# [Text for analysis]
..........

Health is just as important as wealth to expats – but where do you go for the best medical care?
The good news is expats can access top-class health care if they know where to look.
But while the National Health Service offers free care back in Britain, few countries have similar services.
It’s tough putting a price on your health, but at the very least you are probably looking for well-trained doctors, clean and efficient hospitals and affordable care in an accessible location.
Many top expat destinations can offer this level of health care, but if you are retiring on a budget or not a high-earner, the price tag can be daunting.
The world’s best health care
So unless you have deep pockets, the USA, United Arab Emirates, Australia and similar nations are likely places to avoid.
Surprisingly, one of the most popular expat destinations with the best health care is Malaysia in the Asia Pacific.
Expats have voted the country’s hospitals, nurses and doctors top class in several polls. Malaysia does have a two-speed health service that is part private and public.
Typically, the private service is best, as you would expect, but they are still affordable for routine care and getting a diagnosis from a consultant simply means joining the queue. Appointments and referrals are not needed.
Medicines are cheap as well.

..........

# [Work task A]
Transcribe the part of the article on expat health care starting at "Typically, the private" and ending at "are not needed.".
# [Work task B]
Answer these questions using the article on expat health care:
(i) Which service offers free care in Britain?
(ii) In what region does the article place Malaysia?
(iii) According to the article, what two things are not needed in Malaysia's health service?
# [Work task C]
Resume the article on expat health care after its last sentence.
The data that follows the article on expat health care is not needed here.

# [Material supplied]
..........

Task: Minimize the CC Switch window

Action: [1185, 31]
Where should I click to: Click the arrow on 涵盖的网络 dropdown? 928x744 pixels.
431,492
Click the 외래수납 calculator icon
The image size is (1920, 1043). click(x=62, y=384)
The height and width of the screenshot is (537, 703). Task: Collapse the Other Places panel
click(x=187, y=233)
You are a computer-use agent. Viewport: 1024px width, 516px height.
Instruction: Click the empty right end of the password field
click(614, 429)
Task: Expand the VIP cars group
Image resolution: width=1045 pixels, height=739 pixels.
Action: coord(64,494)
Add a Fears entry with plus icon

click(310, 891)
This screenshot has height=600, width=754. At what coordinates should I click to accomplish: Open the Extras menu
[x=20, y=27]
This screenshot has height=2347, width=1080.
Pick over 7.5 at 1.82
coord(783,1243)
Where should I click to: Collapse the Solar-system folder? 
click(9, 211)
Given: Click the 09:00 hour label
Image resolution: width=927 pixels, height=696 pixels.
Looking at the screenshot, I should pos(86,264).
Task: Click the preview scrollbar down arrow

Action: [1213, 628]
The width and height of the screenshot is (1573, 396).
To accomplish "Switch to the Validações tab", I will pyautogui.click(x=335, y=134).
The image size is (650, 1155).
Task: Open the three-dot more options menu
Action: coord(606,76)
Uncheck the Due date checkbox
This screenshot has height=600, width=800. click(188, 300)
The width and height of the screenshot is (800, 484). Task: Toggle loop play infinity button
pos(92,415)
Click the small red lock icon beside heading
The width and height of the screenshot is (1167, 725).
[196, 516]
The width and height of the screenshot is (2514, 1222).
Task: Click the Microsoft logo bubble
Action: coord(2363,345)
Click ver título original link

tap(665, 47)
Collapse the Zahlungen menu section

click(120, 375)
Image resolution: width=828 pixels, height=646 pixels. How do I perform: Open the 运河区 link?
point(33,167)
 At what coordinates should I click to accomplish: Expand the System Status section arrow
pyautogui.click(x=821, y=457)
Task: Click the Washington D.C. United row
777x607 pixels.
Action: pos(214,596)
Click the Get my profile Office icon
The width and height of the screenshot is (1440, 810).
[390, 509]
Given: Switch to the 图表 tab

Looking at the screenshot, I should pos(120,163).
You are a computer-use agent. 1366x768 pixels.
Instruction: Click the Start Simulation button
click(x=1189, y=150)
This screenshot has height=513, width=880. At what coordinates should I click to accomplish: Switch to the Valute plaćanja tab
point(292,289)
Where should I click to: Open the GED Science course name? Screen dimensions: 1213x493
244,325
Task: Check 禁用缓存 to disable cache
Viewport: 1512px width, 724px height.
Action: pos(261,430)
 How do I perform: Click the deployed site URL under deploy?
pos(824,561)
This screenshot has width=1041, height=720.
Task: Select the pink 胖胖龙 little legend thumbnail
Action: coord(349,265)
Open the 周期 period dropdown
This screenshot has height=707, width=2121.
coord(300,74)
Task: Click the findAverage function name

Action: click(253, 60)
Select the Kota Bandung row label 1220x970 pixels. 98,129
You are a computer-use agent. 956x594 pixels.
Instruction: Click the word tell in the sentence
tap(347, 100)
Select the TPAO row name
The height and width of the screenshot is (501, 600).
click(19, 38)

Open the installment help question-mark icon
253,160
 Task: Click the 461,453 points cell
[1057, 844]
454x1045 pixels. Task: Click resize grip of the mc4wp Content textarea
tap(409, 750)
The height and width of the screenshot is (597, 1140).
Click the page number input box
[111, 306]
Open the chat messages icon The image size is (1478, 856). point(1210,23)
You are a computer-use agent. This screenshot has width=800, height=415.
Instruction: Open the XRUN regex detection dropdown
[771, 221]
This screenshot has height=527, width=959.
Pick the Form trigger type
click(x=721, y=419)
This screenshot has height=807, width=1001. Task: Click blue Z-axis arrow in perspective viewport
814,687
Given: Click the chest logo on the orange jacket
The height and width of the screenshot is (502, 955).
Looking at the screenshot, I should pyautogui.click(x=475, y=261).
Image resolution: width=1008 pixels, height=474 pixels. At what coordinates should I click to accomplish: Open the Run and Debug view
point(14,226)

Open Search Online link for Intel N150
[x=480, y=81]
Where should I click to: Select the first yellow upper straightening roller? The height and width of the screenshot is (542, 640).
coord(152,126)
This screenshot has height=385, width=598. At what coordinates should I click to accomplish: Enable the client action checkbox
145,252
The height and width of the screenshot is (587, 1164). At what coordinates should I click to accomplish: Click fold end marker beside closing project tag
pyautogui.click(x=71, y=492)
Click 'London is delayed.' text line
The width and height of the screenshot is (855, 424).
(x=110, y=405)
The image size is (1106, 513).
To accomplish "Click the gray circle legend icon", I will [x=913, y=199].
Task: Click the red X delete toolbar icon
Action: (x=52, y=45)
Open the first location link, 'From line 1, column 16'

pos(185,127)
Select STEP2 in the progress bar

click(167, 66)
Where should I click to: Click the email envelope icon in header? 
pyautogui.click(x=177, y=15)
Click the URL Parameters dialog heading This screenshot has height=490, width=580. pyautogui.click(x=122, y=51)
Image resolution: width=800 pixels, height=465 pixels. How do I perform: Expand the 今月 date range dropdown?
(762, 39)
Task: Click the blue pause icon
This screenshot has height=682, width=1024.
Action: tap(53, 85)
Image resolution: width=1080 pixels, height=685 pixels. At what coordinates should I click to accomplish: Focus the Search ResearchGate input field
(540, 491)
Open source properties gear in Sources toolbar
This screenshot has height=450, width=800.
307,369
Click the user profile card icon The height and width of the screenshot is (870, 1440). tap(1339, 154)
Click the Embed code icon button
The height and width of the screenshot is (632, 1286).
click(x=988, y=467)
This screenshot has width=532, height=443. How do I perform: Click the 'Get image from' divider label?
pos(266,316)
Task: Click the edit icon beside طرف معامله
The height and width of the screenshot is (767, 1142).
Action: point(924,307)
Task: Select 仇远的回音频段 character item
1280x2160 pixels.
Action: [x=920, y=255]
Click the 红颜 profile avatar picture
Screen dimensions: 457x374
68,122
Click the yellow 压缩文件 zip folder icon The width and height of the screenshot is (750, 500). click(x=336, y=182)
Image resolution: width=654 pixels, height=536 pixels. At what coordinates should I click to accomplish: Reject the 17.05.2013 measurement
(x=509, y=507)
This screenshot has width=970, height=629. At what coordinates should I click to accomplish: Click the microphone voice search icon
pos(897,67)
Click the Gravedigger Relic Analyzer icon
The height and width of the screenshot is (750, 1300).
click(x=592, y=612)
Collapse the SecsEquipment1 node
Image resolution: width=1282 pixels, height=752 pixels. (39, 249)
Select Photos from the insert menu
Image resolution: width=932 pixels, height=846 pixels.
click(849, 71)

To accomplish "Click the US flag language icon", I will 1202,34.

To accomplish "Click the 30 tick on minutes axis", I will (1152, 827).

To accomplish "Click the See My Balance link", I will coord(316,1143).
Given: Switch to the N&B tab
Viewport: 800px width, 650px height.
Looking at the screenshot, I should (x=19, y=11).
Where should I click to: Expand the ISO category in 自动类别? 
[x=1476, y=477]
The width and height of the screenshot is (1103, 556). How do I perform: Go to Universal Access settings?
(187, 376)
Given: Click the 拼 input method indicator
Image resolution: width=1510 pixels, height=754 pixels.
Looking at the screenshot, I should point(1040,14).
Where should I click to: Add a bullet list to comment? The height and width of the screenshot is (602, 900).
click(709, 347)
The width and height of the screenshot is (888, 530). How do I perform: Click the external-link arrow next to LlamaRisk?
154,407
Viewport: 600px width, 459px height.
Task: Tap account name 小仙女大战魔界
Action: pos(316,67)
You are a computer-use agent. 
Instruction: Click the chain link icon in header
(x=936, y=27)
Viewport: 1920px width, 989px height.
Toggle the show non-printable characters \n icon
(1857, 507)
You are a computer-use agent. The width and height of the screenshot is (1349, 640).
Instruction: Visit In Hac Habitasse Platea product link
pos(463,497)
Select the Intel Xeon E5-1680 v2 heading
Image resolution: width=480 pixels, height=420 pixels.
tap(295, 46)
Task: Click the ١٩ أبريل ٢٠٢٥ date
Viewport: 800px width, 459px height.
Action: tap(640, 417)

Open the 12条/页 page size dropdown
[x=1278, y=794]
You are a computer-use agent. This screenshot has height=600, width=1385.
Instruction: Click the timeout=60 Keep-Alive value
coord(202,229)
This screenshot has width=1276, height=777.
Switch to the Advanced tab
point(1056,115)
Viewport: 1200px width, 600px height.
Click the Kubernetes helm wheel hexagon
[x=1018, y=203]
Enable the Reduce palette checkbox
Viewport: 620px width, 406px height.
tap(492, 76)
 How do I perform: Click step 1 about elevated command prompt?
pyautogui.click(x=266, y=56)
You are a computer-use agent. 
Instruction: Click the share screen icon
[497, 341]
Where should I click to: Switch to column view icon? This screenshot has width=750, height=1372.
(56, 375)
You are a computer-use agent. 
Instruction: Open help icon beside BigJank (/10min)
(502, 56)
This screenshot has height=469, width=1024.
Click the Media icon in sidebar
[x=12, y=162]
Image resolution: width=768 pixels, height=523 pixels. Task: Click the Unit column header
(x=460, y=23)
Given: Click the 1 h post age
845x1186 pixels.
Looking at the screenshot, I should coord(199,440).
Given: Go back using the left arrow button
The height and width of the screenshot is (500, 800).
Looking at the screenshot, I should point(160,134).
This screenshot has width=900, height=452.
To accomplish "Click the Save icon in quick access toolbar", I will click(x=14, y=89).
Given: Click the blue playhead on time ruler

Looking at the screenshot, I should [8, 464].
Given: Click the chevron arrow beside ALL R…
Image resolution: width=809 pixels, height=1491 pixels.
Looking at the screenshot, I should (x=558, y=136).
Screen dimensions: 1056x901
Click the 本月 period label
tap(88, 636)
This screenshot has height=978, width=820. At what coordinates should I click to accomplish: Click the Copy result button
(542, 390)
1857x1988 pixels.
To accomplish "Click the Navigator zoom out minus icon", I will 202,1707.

..........

# [Task output A]
Typically, the private service is best, as you would expect, but they are still affordable for routine care and getting a diagnosis from a consultant simply means joining the queue. Appointments and referrals are not needed.

# [Task output B]
(i) The National Health Service.
(ii) The Asia Pacific.
(iii) Appointments and referrals.

# [Task output C]
A visit to the doctor will cost $50 or $60 and an overnight hospital stay comes in at $200 for a private room.
No appointments necessary
France also wins praise from expats for offering quality health care.
The World Health Organisation consistently rates France as one of the world’s leading medical providers and the cost of health insurance is comparatively low.
Many patients suffering from long-term or terminal illnesses receive free prescriptions.
Thailand also rates well with expats, who praise the cleanliness and standards in hospitals.
Expats need health insurance as no public service is provided, but the cost is cheap compared to the massive bills in the USA.
Like Malaysia, doctors are available without appointments and as a bonus, English is spoken by doctors and nursing staff in most places.
US expats retiring to South America highly rate the health services in Mexico, Costa Rica and Ecuador.